If the brain really used retinal location as a code for the visual direction of objects then all sorts of problems would follow, for example, when the observer made a saccade. Instead, the output of neurons that are organised in a retinotopic frame (which is true of most visual neurons) can be considered as a 'vote' to say 'At this retinal location, there is such-and-such a probability that the feature I am tuned for is present in the image'. These votes can be combined (e.g. probabilities multiplied which is equivalent to signals being logged and summed to give a log likelihood[2]) to estimate the retinal location of the dark feature. A simple example of this procedure is finding the centroid of a zero-bounded region of responses from a centre-surround filter. But the same principle can be applied to a 'face-detector' convolved with an image: the response in the convolved output may rise gradually to a peak, which may be centred on the face, but there is not a separate hypothesis or signal for each $(x,y)$ location in the image.

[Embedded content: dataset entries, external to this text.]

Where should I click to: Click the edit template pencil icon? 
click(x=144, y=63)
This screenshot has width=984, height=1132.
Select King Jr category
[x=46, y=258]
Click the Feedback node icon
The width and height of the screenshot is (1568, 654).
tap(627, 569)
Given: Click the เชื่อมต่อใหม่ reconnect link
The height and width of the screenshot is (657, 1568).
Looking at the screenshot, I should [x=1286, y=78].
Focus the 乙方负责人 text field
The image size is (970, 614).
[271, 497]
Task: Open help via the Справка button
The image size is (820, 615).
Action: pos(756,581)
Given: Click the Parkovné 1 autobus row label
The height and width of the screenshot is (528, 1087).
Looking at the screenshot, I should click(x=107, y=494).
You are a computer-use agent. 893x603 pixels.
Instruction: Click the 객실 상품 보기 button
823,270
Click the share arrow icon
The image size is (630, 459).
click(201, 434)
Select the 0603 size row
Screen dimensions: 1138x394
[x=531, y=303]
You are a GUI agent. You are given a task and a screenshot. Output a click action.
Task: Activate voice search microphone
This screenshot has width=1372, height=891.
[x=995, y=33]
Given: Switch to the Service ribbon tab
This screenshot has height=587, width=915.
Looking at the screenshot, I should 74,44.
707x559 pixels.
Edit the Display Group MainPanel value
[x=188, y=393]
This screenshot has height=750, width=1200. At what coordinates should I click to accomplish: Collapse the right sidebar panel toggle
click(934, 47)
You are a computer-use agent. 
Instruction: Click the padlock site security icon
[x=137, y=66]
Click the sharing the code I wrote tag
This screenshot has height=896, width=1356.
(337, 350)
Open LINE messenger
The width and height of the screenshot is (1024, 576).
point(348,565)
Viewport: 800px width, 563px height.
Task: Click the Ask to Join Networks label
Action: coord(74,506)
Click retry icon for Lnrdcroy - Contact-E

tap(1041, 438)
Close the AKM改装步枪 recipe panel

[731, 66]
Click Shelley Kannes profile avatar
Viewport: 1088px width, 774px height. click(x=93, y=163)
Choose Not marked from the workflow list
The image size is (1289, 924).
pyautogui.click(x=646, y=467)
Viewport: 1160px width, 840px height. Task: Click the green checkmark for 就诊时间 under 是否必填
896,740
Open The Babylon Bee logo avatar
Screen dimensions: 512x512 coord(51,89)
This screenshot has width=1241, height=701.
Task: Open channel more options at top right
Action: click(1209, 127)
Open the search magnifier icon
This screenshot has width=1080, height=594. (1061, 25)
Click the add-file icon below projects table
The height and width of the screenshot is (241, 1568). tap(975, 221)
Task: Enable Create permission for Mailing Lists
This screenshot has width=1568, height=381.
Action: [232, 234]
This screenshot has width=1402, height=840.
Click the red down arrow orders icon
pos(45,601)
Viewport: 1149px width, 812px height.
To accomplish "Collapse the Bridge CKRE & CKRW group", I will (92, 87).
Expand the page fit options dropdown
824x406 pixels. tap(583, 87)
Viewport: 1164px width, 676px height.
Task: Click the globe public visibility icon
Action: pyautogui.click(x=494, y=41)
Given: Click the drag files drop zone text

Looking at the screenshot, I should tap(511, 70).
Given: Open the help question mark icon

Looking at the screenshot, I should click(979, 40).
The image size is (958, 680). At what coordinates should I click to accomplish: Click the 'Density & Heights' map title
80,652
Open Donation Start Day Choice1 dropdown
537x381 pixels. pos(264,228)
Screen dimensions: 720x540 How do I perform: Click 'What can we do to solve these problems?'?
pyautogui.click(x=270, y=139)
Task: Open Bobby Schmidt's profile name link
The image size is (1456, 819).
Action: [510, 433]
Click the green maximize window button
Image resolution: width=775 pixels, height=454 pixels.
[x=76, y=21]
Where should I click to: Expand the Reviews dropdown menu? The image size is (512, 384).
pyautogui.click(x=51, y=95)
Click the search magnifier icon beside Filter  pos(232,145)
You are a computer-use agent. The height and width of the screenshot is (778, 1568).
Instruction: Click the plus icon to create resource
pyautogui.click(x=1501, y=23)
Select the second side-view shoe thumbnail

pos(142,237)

Instead, there is one hypothesis and multiple sources of evidence, from many $(x,y)$ locations. Many locations contribute to a single 'centroid' which is, itself, a hypothesis about the most likely location of the feature to which the filter is tuned: in this case, a dark feature. One might argue that the location of the centroid must be reported in a retinotopic coordinate frame but that leads to another story [expand later]. The important point here is that many pixels (or firing neurons) contribute to one maximum likelihood that is reported. The combination of neural firing rates across space can be extended to combination across time and across eye movements (e.g. micro-saccades). Given that the eye has moved in the latter case, this is a critical step in abandoning the retinal frame.

Back to Hypotheses

References

  1. Watt, R. J., & Morgan, M. J. (1985). A theory of the primitive spatial code in human vision. Vision Research, 25(11), 1661-1674.
  2. Hinton, G. E. (1999). Products of experts. In Artificial Neural Networks, 1999. ICANN 99. Ninth International Conference on (Conf. Publ. No. 470) (Vol. 1, pp. 1-6). IET.